Called “Day of Resistance,” the coordinated rallies set for Saturday, Oct. 27, aim to dispute a Department of Health and Human Services letter that would redefine federal recognition of some 1.4 million Americans who identify as a gender other than the one in which they were born.
Times and locations for the protests are still in the works, said Gena Duncan, the transgender inclusion director of Equality Florida, a St. Petersburg-based group promoting LGBT rights. Duncan said the protests would also take place simultaneously in cities such as Jacksonville, Orlando and Tallahassee.
“This is another attempt by the Trump administration to turn back the clock and roll back rights for the transgender community,” Duncan said. “This administration has been attacking the trans community since it came into office. This is greatly alarming.”
On Sunday, the New York Times obtained a draft memo from the federal department that redefines sex under Title IX, the federal civil rights law that now blocks discrimination against education programs that get government financial assistance.
“Sex means a person’s status as male or female based on immutable biological traits identifiable by or before birth,” the draft memo reads. “The sex listed on a person’s birth certificate, as originally issued, shall constitute definitive proof of a person’s sex unless rebutted by reliable genetic evidence.”
If adopted under federal law, a narrowed definition of “transgender” could erode Obama-era federal court rulings about gender identity, and possibly throw into upheaval about 40 ordinances protecting trans rights in Florida, said Morgan Mayfaire, Equality Florida’s Miami-Dade liaison.
“It just takes us backwards and reverts us back to a standard that’s not only confusing, but unenforceable,” Mayfaire said. “Say you have a [transgender] senior in high school. If they were defined by their sex at birth, how do you qualify that now? Would you ask the student to show their genitals as proof? Do you invalidate the person they’ve been their entire lives? There’s a great deal of fear.”
Within hours of the story publication Sunday morning, LGBT activists mobilized in protest, staging rallies outside the White House on Monday. Meanwhile, transgender people took to social media under the hashtag #WontBeErased.

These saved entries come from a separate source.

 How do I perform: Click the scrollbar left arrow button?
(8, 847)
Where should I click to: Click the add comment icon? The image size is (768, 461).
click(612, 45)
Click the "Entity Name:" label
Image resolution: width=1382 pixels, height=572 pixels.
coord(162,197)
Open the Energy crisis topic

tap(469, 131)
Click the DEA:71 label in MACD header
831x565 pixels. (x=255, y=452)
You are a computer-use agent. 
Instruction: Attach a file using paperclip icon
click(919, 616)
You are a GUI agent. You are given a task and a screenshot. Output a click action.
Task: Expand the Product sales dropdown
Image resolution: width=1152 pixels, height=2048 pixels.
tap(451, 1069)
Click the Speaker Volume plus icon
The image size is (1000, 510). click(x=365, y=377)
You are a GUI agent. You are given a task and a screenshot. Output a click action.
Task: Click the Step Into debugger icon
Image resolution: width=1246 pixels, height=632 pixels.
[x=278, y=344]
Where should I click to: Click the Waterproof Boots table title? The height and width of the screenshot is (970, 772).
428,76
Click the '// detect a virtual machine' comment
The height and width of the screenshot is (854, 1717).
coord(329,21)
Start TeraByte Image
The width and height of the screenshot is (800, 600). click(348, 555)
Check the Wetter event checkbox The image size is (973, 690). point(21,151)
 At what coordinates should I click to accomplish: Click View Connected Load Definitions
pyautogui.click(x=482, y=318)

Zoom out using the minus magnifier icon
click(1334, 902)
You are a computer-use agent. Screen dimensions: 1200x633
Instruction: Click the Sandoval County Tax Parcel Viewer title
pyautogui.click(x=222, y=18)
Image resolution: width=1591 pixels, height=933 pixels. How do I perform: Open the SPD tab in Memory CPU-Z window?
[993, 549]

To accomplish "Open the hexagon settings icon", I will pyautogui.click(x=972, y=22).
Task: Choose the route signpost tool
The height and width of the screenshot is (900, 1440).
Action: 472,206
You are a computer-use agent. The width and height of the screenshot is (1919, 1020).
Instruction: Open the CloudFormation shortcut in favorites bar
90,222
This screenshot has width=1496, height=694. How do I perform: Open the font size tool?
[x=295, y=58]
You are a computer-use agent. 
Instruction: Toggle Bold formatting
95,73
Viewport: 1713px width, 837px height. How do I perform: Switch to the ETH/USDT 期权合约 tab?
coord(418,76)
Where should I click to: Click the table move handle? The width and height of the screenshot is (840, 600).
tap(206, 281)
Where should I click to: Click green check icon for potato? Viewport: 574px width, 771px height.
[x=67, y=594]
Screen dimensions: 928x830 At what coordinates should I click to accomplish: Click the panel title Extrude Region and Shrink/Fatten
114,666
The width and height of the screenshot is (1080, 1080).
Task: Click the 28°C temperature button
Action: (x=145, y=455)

On Monday morning, Equality Florida along with South Florida advocates, including Mayfaire, delivered 3,000 protest letters to the office of Florida Gov. Rick Scott, calling on him to “keep his promise to enact LGBTQ nondiscrimination protections for state employees.” In 2016, after the Pulse nightclub mass shooting in Orlando, Gov. Scott pledged to bar discrimination against LGBT Floridians.